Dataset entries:
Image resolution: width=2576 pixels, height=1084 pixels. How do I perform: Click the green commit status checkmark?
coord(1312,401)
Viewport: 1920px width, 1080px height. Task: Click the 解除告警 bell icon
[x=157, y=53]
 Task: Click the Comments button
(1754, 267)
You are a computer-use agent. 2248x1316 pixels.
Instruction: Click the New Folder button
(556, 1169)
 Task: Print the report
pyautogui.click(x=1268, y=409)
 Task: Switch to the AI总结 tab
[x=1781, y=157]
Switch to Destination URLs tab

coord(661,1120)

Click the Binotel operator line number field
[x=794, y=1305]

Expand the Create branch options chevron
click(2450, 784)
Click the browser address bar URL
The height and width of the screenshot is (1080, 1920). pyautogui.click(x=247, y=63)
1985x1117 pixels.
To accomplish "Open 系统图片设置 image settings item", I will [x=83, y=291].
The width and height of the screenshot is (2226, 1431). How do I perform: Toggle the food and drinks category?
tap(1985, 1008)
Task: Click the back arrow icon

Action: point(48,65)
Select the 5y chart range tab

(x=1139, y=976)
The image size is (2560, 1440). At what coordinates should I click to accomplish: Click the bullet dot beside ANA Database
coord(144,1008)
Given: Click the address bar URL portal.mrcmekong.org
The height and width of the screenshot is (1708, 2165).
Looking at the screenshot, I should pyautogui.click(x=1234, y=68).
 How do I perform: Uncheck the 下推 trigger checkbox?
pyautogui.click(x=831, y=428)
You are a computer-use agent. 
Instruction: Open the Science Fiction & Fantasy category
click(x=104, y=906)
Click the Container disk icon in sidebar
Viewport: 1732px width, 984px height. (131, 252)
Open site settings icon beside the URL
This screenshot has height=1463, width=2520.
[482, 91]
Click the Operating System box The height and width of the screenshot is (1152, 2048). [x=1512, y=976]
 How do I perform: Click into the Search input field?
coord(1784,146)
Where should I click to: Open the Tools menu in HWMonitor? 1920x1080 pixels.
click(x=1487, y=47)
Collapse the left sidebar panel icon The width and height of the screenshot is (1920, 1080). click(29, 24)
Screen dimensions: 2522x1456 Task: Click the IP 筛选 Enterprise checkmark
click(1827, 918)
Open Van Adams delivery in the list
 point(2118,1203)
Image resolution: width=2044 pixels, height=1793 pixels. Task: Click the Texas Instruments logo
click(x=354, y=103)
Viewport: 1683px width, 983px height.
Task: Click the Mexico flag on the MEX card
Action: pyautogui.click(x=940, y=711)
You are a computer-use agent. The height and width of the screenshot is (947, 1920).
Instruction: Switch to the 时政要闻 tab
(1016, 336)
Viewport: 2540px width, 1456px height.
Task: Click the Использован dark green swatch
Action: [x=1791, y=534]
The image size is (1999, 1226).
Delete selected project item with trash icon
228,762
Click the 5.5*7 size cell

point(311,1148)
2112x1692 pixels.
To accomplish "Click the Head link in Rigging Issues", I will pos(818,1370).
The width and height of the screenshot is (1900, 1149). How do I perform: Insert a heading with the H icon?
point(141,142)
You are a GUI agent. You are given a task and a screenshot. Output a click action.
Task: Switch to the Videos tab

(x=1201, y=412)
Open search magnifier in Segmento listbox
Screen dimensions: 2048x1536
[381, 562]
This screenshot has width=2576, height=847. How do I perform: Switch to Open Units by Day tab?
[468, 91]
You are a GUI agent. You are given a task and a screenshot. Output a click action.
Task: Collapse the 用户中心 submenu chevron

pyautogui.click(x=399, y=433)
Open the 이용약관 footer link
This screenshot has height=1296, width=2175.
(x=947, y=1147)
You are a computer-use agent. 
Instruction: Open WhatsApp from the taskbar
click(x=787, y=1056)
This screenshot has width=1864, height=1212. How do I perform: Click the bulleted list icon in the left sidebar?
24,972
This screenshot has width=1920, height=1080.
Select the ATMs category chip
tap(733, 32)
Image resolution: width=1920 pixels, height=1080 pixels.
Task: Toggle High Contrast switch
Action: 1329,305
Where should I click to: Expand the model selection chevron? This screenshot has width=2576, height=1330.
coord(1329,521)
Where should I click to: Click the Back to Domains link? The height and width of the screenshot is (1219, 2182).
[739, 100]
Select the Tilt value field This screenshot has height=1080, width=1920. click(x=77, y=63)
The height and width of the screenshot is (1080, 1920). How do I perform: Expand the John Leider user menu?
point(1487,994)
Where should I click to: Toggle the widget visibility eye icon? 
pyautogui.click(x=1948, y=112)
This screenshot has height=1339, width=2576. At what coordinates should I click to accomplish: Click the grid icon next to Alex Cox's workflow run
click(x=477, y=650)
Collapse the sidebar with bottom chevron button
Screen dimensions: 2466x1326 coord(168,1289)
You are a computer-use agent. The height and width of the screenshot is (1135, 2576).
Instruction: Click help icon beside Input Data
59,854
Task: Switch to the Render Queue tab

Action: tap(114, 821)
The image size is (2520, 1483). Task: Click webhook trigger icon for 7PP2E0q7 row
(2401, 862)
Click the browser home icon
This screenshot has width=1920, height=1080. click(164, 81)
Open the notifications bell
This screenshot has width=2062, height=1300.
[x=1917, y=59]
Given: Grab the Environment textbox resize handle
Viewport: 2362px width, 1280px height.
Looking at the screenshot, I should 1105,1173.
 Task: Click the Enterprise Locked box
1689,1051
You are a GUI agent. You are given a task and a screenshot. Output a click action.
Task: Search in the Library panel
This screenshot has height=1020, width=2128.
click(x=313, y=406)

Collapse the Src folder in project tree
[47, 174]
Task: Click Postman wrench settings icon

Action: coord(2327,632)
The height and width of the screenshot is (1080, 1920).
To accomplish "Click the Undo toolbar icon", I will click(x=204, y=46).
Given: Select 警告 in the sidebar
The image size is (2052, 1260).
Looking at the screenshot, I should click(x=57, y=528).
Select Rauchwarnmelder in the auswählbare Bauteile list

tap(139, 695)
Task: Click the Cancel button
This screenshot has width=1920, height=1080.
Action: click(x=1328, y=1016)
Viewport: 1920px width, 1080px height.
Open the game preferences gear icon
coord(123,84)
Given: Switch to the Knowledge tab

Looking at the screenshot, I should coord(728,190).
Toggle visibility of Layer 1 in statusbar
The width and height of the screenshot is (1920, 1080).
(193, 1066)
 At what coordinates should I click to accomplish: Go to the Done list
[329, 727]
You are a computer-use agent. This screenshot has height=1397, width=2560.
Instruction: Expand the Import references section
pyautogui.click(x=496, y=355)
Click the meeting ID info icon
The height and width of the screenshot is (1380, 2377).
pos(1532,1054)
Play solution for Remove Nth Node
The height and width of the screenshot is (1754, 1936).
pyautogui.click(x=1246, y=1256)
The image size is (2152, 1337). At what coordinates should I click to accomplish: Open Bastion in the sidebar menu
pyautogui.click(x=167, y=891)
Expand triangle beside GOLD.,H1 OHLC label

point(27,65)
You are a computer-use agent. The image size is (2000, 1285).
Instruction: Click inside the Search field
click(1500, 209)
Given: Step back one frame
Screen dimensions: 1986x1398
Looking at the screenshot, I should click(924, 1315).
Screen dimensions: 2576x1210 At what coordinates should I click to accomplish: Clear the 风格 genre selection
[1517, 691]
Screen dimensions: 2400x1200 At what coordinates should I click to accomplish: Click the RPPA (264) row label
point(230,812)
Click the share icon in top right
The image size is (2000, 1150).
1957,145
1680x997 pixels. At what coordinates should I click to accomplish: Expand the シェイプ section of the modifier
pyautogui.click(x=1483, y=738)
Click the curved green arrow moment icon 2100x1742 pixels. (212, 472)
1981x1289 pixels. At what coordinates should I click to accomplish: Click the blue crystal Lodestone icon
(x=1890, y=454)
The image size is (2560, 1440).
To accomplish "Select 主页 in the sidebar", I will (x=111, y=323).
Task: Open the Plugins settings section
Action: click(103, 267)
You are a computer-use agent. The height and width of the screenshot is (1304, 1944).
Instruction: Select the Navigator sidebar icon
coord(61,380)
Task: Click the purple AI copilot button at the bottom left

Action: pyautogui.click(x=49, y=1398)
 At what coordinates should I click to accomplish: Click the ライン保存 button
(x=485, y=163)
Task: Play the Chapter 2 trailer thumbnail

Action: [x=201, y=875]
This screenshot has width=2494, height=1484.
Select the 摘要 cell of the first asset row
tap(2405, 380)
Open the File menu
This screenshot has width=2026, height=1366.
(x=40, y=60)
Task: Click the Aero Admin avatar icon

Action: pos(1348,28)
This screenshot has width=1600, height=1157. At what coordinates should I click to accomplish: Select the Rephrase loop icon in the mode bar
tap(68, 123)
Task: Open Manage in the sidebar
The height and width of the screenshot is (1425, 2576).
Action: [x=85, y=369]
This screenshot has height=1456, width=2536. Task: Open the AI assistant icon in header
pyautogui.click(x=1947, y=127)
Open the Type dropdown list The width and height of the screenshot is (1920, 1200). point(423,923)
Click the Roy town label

> _Work required_
Write out every line from the data above that includes "panel".

> _The answer_
Collapse the left sidebar panel icon The width and height of the screenshot is (1920, 1080). click(29, 24)
Task: Search in the Library panel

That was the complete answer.